It’s a brilliant, elegant summery perfume with notes including - as the name suggests - white rose, lemon leaves, pink pepper, and petitgrain. The citrus note glides across the rose giving it an edge and the person wearing it, a bit more get up and go.
I also love Jo’s innovation in designing Jo Loves The Fragrance Paint Brushes which are perfect for travel – she painted my pulse points and I can say I’m possibly one of the few people to have ever been painted by Jo Malone…
Jo Loves White Rose and Lemon Leaves £115 for 100ml (as photographed)/ £75 for 50ml, joloves.com
Jo Loves Fragrance Paint Brushes £40 each with refill set of three at £35, joloves.com
2. Best for a summer full of sex
The perfumer Confessions of a Rebel has done it again with Get a Room which takes on the assumption by perfume houses that sex means heavy musk and loud as well as illogical TV ads where you can see Brad Pitt trying not to side-eye as he stares creepily at a 25-year-old model to promotes the new fragrance: ‘Sexy Hour… bought to you by House of Alimony.’
But I digress. Get a Room makes for a seductive summer with notes of woody amber, apple tree and clary sage with a slight vanilla finish. Perfect. For us Queenagers are a) not ambivalent about sex and b) a rebellious lot.
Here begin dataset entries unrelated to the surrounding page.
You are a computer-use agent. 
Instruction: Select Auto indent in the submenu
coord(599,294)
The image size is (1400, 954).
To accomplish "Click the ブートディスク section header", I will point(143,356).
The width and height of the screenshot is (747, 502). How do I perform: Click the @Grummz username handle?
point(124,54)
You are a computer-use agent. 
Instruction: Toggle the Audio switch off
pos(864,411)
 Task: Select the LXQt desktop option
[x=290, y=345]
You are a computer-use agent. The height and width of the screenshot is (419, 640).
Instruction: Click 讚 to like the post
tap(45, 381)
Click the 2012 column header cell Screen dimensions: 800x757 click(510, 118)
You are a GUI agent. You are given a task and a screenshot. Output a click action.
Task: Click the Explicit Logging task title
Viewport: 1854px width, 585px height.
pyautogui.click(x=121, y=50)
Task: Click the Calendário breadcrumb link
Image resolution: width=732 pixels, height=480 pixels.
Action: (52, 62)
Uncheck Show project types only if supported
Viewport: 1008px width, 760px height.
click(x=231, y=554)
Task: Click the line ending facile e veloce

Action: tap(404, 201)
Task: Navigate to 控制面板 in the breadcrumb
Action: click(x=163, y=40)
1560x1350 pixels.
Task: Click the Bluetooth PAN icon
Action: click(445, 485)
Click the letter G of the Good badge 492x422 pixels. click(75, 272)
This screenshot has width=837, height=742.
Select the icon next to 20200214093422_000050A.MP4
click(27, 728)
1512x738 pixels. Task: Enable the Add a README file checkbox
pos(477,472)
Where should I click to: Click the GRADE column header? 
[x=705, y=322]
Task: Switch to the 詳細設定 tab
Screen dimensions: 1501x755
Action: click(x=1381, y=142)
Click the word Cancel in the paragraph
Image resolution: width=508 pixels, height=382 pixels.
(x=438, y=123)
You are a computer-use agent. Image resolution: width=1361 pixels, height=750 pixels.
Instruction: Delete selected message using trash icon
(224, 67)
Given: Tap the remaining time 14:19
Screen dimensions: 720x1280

Confessions of a Rebel Get a Room £105 for 100ml, confessionsofarebel.com
3. Best for a happy scented day ahead
When I met Paul Gerrard, the man behind the Happy Paul label, we had a very droll conversation. But as we know, we all have our times – well I certainly have, especially in the last three years. Paul has had depression and mental health issues and he created Happy Paul, a unisex body and skincare brand with the aim of bringing a smile to the chops of everyone who uses it. The aroma is so uplifting with oils including spearmint, bergamot, lemon, cinnamon and frankincense. are some of the I would highly recommend the roll-on perfume oil to carry in your bag for an uplifting sniff during the day.
In addition, I loved how honest the whole Happy Paul story is; often big companies will create the marketing campaign, line up the ‘face’ and then remember to formulate ‘the juice’ according to focus groups. As a range Happy Paul makes me smile.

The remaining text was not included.